Laporan Inflasi Sumut Januari 2025
Pada Januari tahun 2025, Provinsi Sumut mengalami inflasi sebesar 0,07% (mtm) atau secara tahunan sebesar 1,78% (yoy). Inflasi bulanan terjadi di mayoritas pada seluruh kab/kota IHK di Sumut, tertinggi di Pematangsiantar sebesar 0,53% (mtm) dan terendah di Gunung Sitoli yang mengalami deflasi sebesar 0,44% (mtm). Secara tahunan, inflasi tertinggi terjadi di Labuhanbatu (3,09%, yoy), dan terendah di Medan (1,62%, yoy).

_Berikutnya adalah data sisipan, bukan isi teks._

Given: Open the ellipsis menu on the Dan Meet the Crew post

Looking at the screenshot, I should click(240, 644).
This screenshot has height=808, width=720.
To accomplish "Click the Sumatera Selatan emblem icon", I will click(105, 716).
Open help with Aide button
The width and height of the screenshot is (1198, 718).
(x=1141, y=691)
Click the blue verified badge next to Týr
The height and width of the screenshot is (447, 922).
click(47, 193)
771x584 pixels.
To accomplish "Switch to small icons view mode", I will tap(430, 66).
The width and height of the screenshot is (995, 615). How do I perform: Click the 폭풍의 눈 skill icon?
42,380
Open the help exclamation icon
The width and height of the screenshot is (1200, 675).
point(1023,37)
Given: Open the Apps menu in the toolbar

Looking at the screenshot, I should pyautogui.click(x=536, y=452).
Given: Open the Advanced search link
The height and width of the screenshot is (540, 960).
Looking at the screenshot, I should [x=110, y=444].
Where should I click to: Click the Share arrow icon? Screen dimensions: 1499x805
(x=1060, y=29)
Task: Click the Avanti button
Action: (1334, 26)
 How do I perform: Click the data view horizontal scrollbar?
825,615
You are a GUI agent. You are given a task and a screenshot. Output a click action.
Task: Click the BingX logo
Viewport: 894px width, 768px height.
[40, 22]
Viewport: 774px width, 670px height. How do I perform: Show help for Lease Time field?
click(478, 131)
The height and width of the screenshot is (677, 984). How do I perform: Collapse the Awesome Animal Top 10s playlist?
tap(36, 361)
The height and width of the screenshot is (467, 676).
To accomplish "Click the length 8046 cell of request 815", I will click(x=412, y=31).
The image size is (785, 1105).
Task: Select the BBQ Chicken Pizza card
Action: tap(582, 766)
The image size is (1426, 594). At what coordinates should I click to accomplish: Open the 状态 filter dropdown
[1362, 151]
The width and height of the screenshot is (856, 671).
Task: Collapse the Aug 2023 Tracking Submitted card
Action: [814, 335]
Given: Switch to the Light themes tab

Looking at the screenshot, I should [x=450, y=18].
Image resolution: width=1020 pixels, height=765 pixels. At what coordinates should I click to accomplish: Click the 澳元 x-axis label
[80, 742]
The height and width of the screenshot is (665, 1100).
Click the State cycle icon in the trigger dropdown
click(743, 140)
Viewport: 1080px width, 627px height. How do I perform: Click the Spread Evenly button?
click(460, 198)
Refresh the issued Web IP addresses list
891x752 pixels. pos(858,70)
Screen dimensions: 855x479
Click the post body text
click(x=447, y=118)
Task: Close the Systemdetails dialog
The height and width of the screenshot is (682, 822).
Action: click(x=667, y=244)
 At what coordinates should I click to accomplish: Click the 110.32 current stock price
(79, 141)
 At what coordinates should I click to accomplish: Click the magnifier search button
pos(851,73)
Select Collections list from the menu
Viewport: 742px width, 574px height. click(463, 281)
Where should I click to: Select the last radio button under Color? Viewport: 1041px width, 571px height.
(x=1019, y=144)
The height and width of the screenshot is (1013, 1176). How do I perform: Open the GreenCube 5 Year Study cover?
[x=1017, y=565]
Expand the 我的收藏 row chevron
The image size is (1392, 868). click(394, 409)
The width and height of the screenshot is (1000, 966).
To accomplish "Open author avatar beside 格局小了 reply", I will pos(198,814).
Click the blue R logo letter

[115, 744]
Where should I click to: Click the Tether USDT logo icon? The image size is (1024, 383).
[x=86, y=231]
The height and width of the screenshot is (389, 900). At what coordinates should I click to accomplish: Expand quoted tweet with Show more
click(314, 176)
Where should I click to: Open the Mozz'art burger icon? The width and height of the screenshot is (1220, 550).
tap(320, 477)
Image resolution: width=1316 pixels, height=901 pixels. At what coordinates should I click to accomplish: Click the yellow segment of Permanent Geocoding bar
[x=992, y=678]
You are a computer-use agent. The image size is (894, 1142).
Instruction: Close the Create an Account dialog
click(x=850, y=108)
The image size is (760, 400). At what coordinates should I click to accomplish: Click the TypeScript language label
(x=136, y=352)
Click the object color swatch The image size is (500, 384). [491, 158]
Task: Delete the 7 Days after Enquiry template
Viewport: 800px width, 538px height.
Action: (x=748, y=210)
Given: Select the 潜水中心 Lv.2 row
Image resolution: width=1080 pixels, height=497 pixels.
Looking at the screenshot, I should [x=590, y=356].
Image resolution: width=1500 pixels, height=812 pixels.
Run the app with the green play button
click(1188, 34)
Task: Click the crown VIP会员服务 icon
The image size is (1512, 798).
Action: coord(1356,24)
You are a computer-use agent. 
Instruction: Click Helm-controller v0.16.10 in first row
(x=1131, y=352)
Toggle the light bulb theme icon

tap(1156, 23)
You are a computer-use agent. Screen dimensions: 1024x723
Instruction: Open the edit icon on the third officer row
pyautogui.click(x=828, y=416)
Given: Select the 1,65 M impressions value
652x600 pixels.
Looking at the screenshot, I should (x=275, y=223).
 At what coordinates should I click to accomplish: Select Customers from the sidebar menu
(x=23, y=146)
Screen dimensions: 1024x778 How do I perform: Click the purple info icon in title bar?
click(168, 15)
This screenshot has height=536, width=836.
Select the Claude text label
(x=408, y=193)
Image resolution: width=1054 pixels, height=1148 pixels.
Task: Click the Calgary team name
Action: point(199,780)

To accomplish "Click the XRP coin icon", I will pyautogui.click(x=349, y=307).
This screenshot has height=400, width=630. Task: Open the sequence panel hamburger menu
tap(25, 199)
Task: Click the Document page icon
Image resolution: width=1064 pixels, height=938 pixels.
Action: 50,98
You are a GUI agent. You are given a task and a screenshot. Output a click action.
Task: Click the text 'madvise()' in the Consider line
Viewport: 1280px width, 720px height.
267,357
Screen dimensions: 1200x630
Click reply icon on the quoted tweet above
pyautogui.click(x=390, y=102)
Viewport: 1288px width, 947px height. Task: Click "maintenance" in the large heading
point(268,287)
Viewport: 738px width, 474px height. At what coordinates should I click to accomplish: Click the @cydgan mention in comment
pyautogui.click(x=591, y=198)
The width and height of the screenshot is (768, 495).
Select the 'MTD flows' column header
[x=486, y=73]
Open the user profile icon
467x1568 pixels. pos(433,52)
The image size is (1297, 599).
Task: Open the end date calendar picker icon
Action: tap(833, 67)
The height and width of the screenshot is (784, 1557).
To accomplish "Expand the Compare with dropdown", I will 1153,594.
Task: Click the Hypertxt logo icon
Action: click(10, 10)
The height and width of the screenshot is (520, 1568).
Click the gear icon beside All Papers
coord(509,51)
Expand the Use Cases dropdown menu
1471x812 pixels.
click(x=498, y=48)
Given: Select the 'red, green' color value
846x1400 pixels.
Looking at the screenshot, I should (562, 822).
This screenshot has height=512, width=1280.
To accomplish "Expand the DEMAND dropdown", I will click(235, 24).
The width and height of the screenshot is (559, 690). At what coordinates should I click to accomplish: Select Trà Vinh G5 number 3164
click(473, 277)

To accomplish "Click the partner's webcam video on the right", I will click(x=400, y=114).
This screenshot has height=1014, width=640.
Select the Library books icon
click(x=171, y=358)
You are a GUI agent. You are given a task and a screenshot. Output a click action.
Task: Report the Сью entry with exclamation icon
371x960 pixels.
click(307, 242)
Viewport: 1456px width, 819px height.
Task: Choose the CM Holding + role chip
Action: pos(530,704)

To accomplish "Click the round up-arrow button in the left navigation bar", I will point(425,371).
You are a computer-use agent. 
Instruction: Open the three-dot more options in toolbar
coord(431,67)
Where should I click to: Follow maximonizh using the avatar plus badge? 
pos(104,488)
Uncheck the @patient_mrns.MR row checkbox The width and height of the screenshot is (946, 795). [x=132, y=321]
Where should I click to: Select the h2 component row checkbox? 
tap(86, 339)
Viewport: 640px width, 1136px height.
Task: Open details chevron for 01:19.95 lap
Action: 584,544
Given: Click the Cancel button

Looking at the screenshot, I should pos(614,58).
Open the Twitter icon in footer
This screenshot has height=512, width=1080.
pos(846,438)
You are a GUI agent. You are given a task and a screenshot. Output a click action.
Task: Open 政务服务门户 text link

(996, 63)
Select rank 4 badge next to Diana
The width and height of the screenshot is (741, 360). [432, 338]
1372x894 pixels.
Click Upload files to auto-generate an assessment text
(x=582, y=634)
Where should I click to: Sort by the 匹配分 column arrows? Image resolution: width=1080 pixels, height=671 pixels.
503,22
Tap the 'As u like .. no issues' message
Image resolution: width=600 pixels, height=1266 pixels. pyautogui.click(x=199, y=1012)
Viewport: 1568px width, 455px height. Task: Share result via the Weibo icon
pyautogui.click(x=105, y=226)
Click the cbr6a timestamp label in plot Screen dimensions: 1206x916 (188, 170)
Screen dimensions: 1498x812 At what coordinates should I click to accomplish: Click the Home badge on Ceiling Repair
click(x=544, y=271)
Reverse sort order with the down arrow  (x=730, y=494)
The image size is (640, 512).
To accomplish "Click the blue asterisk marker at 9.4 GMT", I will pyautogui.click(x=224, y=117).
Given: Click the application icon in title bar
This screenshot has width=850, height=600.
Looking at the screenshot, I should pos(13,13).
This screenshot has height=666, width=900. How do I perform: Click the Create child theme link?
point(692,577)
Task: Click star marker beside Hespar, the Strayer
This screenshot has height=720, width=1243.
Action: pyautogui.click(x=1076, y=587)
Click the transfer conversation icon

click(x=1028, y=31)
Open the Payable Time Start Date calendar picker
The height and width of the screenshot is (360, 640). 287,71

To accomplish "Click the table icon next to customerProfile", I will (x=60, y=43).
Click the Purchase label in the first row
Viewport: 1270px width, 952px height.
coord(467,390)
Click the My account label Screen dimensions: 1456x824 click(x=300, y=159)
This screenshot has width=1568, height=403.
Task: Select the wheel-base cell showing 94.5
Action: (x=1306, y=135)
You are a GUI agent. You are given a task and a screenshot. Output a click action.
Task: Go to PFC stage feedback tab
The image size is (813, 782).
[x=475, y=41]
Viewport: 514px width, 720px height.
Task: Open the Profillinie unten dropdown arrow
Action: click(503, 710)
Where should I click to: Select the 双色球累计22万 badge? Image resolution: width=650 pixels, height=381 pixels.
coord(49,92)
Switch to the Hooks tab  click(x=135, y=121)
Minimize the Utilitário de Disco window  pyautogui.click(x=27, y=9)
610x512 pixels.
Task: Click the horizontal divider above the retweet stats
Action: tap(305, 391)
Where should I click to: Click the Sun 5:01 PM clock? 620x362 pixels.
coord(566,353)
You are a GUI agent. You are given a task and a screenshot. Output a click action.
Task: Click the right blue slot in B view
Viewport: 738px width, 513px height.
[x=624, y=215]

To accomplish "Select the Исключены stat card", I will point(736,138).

Tekanan inflasi disebabkan Kelompok Makanan, Minuman, dan Tembakau terutama cabai merah, bawang merah, cabai rawit, hingga wortel. Kenaikan harga komoditas aneka cabai dan bawang merah disebabkan oleh keterbatasan pasokan antar waktu dan antar wilayah baik dari daerah sentra di Sumut maupun wilayah perdagangan dari Aceh dan Sumbar di tengah permintaan masyarakat yang cukup tinggi pada momen libur sepanjang Januari.